━━━━━ EXCERPTED DATA
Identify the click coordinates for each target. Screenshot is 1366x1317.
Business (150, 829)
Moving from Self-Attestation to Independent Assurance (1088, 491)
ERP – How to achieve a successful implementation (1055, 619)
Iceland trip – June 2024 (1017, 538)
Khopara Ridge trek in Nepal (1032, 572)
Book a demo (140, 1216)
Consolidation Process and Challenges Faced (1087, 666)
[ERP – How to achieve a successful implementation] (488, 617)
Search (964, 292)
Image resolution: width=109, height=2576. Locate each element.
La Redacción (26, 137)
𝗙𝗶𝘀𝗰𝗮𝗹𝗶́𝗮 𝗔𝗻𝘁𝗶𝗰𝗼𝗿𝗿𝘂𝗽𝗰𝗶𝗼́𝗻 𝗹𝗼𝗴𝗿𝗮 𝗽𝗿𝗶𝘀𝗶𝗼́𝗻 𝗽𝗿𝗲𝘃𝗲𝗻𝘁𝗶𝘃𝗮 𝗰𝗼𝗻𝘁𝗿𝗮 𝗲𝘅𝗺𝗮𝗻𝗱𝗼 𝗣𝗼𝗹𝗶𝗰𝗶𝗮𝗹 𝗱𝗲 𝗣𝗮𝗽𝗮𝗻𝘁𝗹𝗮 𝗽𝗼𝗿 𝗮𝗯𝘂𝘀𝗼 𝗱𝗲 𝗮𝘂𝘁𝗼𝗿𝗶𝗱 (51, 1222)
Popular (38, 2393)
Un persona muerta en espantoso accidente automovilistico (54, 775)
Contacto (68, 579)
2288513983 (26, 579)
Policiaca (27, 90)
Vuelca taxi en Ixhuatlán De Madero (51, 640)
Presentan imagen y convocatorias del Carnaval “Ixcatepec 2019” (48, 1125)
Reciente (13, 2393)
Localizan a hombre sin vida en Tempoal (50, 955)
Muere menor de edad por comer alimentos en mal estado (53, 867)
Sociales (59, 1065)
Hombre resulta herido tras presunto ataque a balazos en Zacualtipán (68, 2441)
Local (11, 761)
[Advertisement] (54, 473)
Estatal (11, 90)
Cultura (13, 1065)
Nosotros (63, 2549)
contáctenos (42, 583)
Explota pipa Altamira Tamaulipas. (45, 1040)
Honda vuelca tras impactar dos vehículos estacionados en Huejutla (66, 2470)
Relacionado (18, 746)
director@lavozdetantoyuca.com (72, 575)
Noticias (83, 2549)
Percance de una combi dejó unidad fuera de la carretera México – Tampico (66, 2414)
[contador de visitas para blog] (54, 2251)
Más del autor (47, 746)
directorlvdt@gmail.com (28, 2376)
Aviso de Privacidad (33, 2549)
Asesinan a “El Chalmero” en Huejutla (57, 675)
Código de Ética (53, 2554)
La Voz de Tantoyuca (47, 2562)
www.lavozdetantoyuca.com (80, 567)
━━━━━━━━━━
Output the lines from the one holding "Código de Ética (53, 2554)" to the last line of the material, inclusive, exactly as they appear. Add no others.

■ ANSWER BELOW:
Código de Ética (53, 2554)
La Voz de Tantoyuca (47, 2562)
www.lavozdetantoyuca.com (80, 567)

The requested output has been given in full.